Because you can only give your best when you also take care of yourself.
Supporting a child with autism can be rewarding in many ways, but it also comes with unique challenges. Research shows parents of children with autism often face significantly higher levels of stress, anxiety, and sometimes burnout compare to parents of neurotypical children.
Taking care of yourself isn’t selfish — it helps your child more than skipping self-care ever would. When you feel more grounded, you are more present, patient, and effective
Why Self-Care Matters
- A study of parents in Malaysia found that many use complementary health approaches (CHA) when they feel conventional therapy isn’t meeting their needs — often because of stress and dissatisfaction.
- Another Malaysian study emphasises the high levels of parenting stress among mothers and fathers of children with autism, often driven by behavioural challenges, sleep disruption, and lack of structured support.
- A recent study in Malaysia (2023) on Parent-Mediated Intervention (PMI) found that parents who participate more actively in their child’s therapy experience improved social-emotional skills in their child — but also benefit emotionally themselves (less worry, better coping).
Practical Self-Care Strategies for Malaysian Parents
Here are strategies that many parents have found helpful — small, doable shifts that could make a difference for you:
1. Prioritise Your Basic Needs First
If sleep, meals, or rest are missing, everything becomes harder.
- Try to set consistent sleep and wake times, even if it’s just aiming for “lights off” at roughly the same hour.
- Schedule short breaks during the day — even 10-15 minutes — where you step away: take a walk, drink tea, or simply sit quietly.
- Nourish yourself: simple home-cooked meals, healthy snacks, water. It’s okay to accept help or buy ready meals sometimes.
2. Set Boundaries & Delegate
You don’t need to do everything yourself.
- Define small “non-negotiable” times: maybe one evening a week with no therapy meetings or chores. You deserve mental space.

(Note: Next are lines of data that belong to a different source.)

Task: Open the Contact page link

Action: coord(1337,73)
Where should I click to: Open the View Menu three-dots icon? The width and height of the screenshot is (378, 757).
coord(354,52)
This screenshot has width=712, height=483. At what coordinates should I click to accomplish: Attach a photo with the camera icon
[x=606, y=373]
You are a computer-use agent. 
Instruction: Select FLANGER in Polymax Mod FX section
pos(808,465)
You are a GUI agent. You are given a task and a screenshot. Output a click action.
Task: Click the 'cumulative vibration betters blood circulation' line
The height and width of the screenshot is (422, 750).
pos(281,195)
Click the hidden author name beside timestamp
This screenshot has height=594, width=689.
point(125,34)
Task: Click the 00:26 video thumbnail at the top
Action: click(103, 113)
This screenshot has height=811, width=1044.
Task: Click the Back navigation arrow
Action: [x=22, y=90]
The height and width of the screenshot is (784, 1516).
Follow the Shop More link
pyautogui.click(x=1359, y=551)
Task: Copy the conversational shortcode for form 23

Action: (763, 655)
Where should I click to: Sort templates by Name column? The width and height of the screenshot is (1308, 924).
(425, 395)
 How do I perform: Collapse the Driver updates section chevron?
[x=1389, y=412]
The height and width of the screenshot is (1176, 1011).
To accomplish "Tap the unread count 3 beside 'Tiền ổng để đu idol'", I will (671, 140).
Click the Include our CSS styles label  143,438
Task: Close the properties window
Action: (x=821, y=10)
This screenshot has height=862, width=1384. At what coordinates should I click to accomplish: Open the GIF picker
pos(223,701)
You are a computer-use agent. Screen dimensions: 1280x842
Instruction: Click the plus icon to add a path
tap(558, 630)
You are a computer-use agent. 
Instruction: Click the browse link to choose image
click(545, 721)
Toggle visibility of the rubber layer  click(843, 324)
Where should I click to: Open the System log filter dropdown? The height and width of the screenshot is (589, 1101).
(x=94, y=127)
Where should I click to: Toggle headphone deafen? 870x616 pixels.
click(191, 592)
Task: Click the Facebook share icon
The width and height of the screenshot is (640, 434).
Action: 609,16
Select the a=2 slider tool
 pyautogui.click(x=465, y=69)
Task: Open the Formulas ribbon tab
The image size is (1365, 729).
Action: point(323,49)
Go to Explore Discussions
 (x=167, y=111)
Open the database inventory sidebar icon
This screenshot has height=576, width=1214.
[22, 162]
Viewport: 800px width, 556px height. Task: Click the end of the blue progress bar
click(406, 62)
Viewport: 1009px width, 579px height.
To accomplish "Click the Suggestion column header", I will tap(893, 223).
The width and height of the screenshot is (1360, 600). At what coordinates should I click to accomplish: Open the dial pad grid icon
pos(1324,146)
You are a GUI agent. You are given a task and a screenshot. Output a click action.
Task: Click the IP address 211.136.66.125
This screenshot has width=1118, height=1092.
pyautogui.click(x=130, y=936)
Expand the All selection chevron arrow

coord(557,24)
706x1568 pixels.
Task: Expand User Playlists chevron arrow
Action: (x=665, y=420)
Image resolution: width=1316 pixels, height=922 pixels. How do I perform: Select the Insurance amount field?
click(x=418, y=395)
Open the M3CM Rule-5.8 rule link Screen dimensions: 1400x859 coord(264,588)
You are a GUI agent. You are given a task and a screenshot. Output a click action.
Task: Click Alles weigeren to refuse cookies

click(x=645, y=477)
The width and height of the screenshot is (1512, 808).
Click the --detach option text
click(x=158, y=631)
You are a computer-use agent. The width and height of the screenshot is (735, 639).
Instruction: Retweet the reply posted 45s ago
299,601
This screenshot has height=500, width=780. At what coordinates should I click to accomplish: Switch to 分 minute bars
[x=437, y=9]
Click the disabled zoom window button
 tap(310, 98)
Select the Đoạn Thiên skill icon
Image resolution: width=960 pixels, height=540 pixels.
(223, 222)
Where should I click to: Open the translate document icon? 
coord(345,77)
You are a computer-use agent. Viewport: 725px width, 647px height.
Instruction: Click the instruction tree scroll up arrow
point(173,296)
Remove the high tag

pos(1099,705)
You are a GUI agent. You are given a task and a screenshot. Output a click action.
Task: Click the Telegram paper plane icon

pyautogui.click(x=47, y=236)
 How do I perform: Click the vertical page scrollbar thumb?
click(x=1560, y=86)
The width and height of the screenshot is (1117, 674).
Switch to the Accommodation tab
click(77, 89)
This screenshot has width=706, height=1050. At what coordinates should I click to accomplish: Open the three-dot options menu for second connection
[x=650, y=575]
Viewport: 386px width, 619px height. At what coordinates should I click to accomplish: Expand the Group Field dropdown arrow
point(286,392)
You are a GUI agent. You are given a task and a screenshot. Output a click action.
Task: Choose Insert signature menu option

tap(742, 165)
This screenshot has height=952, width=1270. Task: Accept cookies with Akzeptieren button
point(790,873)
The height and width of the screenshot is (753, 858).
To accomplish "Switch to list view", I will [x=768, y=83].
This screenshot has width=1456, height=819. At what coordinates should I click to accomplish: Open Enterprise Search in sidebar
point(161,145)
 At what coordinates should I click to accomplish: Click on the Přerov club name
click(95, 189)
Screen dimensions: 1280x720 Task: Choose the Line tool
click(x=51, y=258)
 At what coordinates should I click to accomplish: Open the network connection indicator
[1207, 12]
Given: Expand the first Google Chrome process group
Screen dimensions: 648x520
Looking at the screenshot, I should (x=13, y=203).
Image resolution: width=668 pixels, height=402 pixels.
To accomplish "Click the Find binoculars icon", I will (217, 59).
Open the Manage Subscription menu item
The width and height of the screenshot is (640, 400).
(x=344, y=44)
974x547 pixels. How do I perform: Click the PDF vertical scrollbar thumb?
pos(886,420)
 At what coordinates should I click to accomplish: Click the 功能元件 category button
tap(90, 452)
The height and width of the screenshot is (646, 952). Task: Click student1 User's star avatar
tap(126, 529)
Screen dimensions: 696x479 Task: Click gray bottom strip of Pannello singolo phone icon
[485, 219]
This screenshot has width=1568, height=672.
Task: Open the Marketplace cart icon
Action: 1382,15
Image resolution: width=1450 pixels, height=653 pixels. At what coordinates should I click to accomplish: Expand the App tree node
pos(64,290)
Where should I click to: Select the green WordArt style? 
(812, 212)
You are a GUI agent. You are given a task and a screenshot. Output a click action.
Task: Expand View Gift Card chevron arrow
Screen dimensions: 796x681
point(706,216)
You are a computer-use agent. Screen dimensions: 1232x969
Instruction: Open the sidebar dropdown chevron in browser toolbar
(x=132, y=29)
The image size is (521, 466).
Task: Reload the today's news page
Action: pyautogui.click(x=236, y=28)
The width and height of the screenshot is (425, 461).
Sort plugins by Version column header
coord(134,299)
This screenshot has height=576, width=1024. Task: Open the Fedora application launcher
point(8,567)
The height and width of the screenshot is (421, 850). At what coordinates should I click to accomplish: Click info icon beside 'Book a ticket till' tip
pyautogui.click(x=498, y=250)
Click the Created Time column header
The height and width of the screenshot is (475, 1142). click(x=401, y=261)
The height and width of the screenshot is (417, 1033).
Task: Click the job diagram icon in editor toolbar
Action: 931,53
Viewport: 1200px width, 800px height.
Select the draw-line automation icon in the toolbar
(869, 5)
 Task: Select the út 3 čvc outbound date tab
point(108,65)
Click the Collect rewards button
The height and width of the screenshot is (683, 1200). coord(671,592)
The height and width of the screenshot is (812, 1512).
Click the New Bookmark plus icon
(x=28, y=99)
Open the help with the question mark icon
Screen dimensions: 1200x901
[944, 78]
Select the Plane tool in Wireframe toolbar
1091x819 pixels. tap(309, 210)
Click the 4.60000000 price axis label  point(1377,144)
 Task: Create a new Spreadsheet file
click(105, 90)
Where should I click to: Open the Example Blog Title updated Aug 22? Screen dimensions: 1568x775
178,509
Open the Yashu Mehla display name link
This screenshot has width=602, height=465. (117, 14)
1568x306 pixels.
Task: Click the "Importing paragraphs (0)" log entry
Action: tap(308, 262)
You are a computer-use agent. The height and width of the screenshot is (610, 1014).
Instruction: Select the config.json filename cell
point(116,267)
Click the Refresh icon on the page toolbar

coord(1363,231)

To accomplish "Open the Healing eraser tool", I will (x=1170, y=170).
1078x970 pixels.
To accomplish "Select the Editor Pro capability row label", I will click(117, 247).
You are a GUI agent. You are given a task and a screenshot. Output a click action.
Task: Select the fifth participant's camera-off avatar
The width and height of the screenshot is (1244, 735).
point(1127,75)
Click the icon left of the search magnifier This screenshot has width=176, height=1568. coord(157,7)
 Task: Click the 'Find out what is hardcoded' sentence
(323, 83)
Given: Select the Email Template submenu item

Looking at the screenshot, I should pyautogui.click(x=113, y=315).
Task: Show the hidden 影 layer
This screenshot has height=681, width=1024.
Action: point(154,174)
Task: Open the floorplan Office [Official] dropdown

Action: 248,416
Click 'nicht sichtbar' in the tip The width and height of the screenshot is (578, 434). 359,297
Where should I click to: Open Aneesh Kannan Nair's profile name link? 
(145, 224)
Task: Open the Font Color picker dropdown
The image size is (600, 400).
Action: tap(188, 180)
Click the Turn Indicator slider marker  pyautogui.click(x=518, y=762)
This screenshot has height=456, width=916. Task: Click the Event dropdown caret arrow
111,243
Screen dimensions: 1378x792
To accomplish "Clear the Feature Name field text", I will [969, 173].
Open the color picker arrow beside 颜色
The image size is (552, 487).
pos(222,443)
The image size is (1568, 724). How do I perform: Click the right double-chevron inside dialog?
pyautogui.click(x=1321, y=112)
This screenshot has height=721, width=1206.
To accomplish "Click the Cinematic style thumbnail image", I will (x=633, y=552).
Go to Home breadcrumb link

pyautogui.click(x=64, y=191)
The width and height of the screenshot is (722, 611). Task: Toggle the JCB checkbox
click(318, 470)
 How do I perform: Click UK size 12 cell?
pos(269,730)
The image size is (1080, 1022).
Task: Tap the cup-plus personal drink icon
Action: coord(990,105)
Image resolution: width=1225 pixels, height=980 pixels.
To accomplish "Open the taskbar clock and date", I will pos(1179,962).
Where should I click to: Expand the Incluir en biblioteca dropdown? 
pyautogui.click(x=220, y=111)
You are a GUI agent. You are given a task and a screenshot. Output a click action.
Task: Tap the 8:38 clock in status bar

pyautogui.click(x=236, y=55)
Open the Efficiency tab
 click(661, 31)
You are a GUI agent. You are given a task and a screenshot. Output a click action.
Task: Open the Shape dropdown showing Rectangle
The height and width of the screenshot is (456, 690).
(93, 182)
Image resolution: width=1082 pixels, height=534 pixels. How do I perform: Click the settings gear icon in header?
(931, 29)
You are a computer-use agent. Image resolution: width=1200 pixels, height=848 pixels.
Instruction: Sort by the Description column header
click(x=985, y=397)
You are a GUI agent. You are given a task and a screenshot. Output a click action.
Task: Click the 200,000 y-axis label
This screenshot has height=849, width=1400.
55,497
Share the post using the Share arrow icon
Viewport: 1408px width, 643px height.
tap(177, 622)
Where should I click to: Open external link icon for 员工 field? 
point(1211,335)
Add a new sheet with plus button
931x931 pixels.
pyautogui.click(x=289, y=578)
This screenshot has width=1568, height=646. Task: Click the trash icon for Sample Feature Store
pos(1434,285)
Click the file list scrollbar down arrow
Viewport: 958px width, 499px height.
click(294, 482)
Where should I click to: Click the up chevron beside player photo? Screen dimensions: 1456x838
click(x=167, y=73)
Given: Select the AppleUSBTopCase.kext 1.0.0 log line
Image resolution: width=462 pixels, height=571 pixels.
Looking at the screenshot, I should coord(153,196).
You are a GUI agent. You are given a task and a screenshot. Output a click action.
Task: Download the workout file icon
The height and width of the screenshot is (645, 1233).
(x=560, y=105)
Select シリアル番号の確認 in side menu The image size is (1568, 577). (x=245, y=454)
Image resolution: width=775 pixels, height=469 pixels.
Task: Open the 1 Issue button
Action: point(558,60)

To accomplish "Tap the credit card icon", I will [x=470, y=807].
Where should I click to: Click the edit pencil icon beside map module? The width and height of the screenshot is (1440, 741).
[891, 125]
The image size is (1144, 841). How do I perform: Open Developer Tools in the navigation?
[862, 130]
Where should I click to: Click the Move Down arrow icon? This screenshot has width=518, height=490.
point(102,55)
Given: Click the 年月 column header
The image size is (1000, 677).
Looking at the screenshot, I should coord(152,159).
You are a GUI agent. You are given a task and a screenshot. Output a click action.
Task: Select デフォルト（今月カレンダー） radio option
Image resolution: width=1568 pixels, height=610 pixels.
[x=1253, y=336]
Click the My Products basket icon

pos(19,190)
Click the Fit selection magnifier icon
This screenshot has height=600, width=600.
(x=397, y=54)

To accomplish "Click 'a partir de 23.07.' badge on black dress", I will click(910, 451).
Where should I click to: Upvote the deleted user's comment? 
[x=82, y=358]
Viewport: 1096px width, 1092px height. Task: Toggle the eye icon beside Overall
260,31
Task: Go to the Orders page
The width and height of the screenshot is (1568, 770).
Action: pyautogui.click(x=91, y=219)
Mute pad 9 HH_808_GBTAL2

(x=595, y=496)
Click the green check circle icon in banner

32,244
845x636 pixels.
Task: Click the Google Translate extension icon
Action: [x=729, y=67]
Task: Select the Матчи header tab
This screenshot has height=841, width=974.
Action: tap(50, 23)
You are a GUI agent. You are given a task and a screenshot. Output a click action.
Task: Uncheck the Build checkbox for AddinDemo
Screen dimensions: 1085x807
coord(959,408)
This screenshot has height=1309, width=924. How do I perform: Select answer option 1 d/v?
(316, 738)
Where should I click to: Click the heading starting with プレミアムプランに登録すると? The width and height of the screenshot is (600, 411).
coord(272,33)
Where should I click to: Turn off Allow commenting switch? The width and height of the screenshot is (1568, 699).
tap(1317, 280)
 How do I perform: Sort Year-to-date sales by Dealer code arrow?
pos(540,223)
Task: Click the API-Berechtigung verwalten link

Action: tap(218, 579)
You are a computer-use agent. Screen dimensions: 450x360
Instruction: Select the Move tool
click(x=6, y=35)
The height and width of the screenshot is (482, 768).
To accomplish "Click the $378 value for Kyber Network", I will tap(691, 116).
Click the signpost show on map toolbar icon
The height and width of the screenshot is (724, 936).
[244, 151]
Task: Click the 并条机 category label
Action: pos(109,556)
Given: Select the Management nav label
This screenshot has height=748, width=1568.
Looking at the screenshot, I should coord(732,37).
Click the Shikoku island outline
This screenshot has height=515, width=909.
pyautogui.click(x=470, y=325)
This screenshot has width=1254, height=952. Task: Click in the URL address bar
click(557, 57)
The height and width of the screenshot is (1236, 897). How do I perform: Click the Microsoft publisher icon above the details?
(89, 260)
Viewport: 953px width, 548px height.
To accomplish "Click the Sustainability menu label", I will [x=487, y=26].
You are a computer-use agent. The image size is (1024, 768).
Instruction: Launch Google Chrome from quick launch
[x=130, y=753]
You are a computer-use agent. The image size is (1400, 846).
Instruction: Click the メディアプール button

- Enlist help: grandparents, extended family, friends — even small tasks (e.g., laundry, preparing snacks) can free up your energy.
- Learn to say “no” without guilt: you can’t stretch yourself so thin that you break.
3. Build a Support Network You Can Count On
Isolation often makes stress worse; support relieves it.
- Join Malaysian parent support group (online or offline) to share experiences. Hearing others’ stories helps you know you’re not alone.
- Seek emotional support: someone who can just listen — friend, sibling, online group.
4. Mindfulness, Movement & Moments of Calm
Small routines that help reset your nervous system.
- Breathing exercises or guided meditations for 5 minutes a day — apps can help.
- Light physical activity: gentle walk, stretching, dance at home. Movement helps release tension and improve mood.
- Create a calm environment in your home where you can unwind: dim lights, favourite music, soft seating, maybe a cup of your favourite drink.
5. Engage in Enjoyable Activities
Don’t lose the parts of yourself that bring joy outside being a caregiver.
- Revisit hobbies: gardening, reading, art, watching something you love. Even 15-minute slices matter.
- Small treats: a quiet coffee shop visit, listening to podcast, watching a comedy show.
6. Use Parent-Mediated and Shared Intervention
Being involved in therapy has dual benefits.
- Studies show that parents who participate in their child’s therapy not only help their child’s learning but also feel more empowered, less anxious.
- If possible, learn small therapeutic techniques you can keep doing at home — speech exercises, emotional regulation games, etc.
Cultural and Local Considerations
When practicing self-care in Malaysia, some things you may find helpful based on cultural context:
- Use Malay language support groups or bilingual materials to avoid the extra stress of translation.
- Incorporate faith or communal practices (e.g., prayers, gatherings) if that brings comfort.
- Be aware of societal expectations: pressure from extended family, comparison with other children. Boundaries can help here.
Local Supports & Organisations in Malaysia
If you’re looking for help — not just strategies but people and programs — you’re not alone. Here are some trusted organisations and parent groups in Malaysia that many families find helpful:
- NASOM (National Autism Society of Malaysia) — early intervention, communication, social & behavioural support.
- MARF (Malaysian Autism Resource Foundation) — resource directories and therapy guidance.
- Malaysia Mental Health Association (MMHA) — counselling, education, peer support.
- MIASA (Mental Illness Awareness & Support Association) — peer support groups, workshops, awareness programmes.
- Parent Support Groups — Facebook groups like Malaysia Autism Parents Support Group.
- Government & NGO Centres — PDKs (Pemulihan Dalam Komuniti / Community-Based Rehabilitation) and MOE Pusat Perkhidmatan Pendidikan Khas (3PK) provide intervention services in various districts.
Final Thoughts from Thrive Tots
You are not just a caregiver. You are human. You have feelings, needs, hopes.
Self-care is not a reward; it’s essential. By caring for your own well-being, you build strength, patience, clarity — qualities that help both you and your child.
If you’re feeling overwhelmed, remember: small steps matter. You don’t have to do everything today. You just need to start somewhere.